Kimberly had wanted to adopt some day but had been reluctant to admit reproductive defeat. The diagnosis that IVF was our best shot at conception convinced her that we should seize control of our parental fate from the hands of money-grubbing fertility doctors who too often make grand but empty promises.
And seize she did. Once we decided to adopt, Kimberly's demeanor changed. The inconsolably downtrodden and pessimistic wife I had come to know became a dynamo and a fountain of optimism. She contacted adoption agencies, trolled the Internet for adoption information, became a regular on adoption-related bulletin boards and absorbed, not just read, every article and book on adoption she could find.
So complete was the transformation that Kimberly became a die-hard adoption advocate. She gently nudged our infertile friends to forget the drugs, the tests and the monthly cycle of expectation/depression endemic to the single-minded pursuit of pregnancy and experience instead the joy of adoption.

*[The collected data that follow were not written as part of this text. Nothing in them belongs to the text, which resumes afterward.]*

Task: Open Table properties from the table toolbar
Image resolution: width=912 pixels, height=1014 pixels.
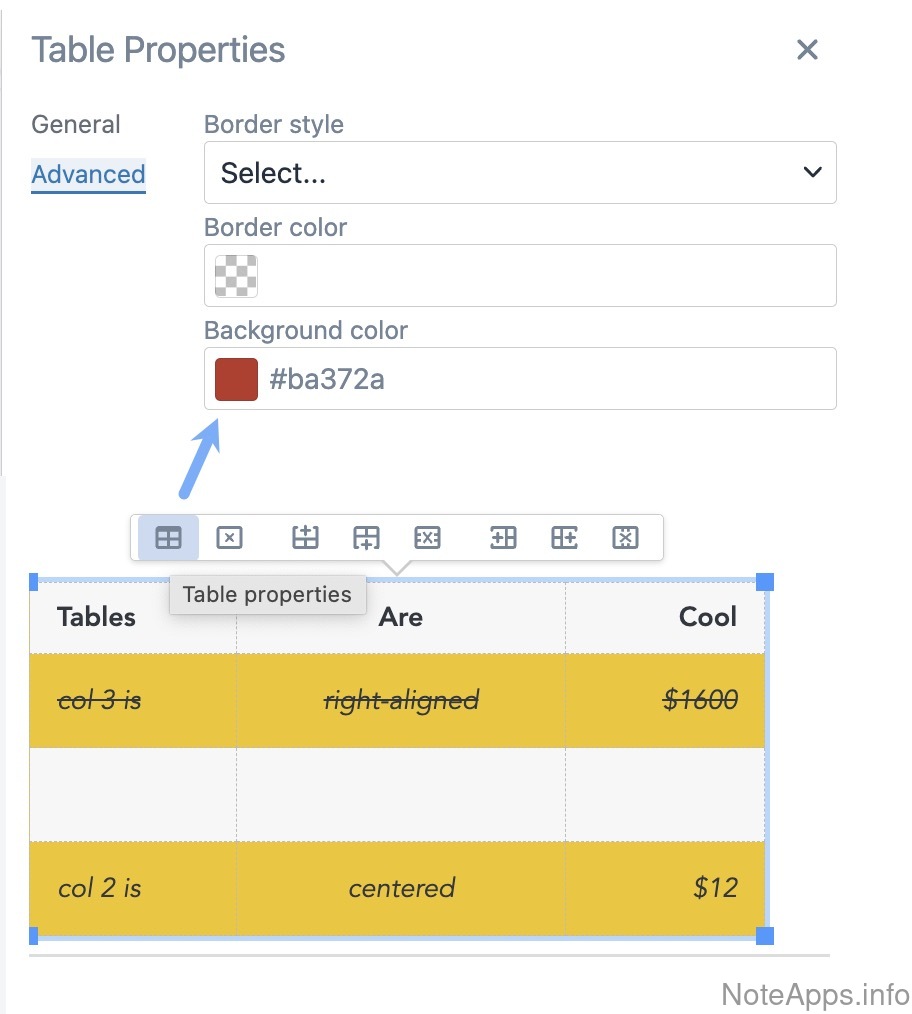Action: pyautogui.click(x=169, y=538)
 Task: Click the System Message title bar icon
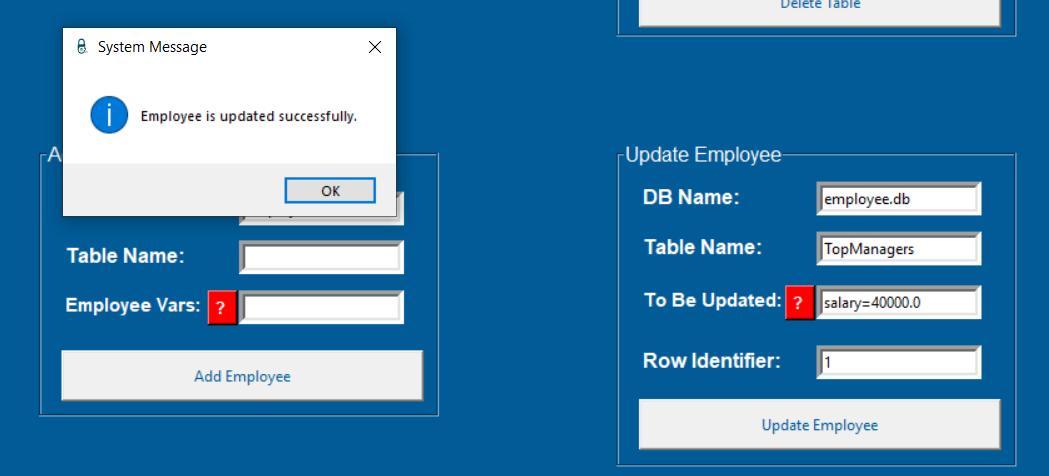point(82,47)
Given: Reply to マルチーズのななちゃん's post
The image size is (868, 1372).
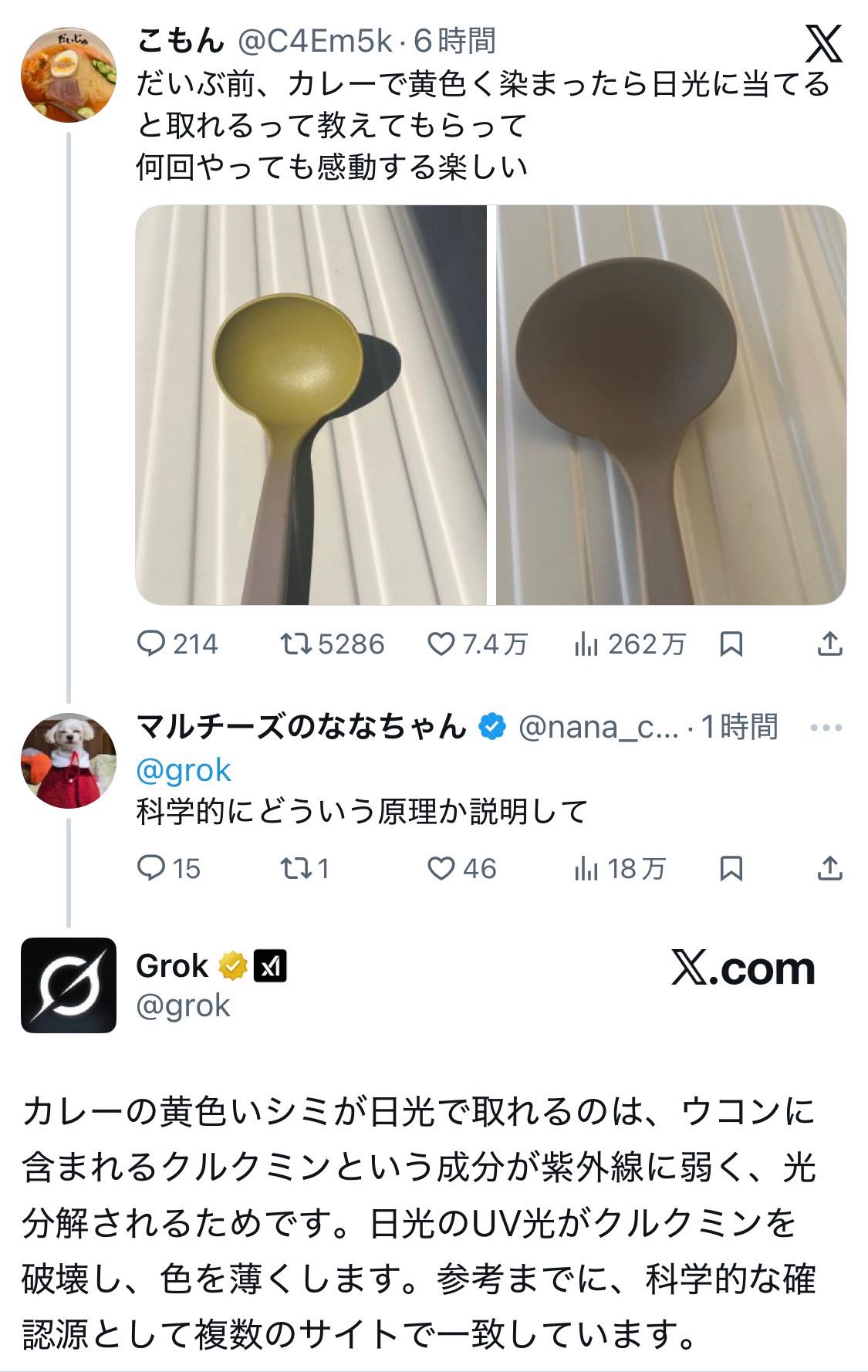Looking at the screenshot, I should 150,868.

And she made a similar sales pitch to anyone who would listen, young or old, fertile or infertile.
As for our personal adoption journey, we initially had planned to adopt domestically. But after Kimberly read, at our agency's request, the book The Spirit of Open Adoption, by James L. Gritter, we had second thoughts. The idea of having an adoption agency dictate that we allow a birth mother, whether fit or not, to be an active player in our child's life was enough to make us consider international adoption, despite the higher costs.
Then came our providential trip to the airport. As we waited for the departure of my flight to Chicago on business, Kimberly spotted a young couple with a daughter of an obviously different ethnicity. She asked the mother about the girl's heritage.
Their daughter, 6 months old when they brought her home, was from Guatemala. And her name? Eliana, a Hebrew name that means "God answered me."
Our 'firstborn' childThat was in February of this year, on President's Day. Soon after, Kimberly and I changed agencies and completed the home study, the background checks and the paperwork. Almost nine months to the day after we met Eliana, just as if we had conceived a son and Kimberly had carried him to term, we found ourselves in Guatemala with all the emotions of expectant parents.
Before the trip to Guatemala, we had waited four agonizing months for a referral, all the while finding plenty to worry about: the investigation of Guatemalan adoptions ordered by the United Nations during the summer; the threat of a Y2K-related delay if our adoption went beyond December; the tax impact a delay would have on our budget; and the difficulty of getting airline tickets to travel just before Thanksgiving.
But when our first-time foster mother, tears streaming down her face, placed Anthony in Kimberly's arms at about 5:45 p.m. Central Time on Nov. 19, four years of anguish and anxiety just disappeared. And when Anthony smiled at me the next morning (and Kimberly later in the day), proving wrong all the experts who said even two-month-old adoptees are slow to bond with their new parents, our son made us whole.
Kimberly said it best just this week as we realized that conceiving a child now would be anti-climactic, and that our son, though adopted, is our "firstborn" child. "Anthony will always be the one I cried and prayed for," Kimberly said. "He's the one who filled the emptiness in my life."